Stored data entries:
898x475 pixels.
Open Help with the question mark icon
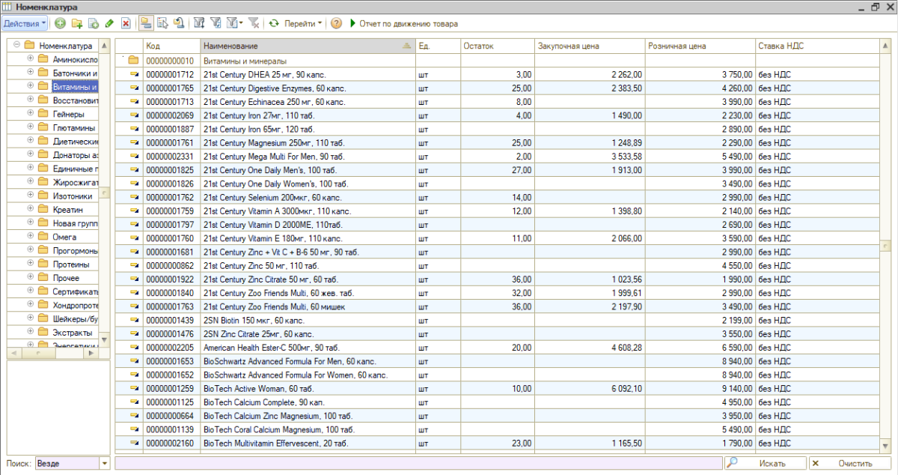(336, 24)
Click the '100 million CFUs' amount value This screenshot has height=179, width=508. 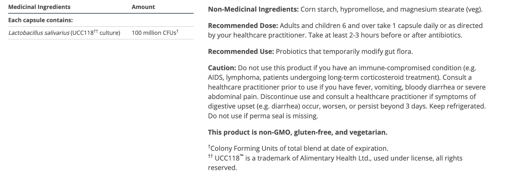click(x=154, y=33)
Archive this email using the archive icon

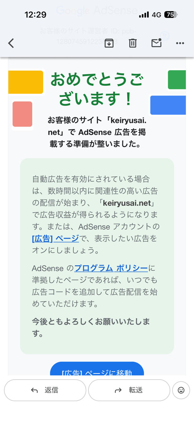pyautogui.click(x=109, y=43)
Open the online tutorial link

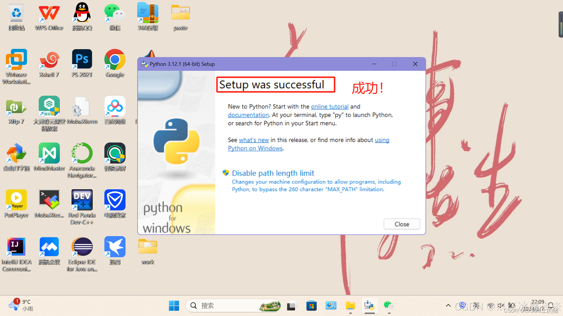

Goal: Show each line of the listing that contains the word "Open", with uppercase and lowercase counted as different.

Full answer:
Open Help with the question mark icon
Open the online tutorial link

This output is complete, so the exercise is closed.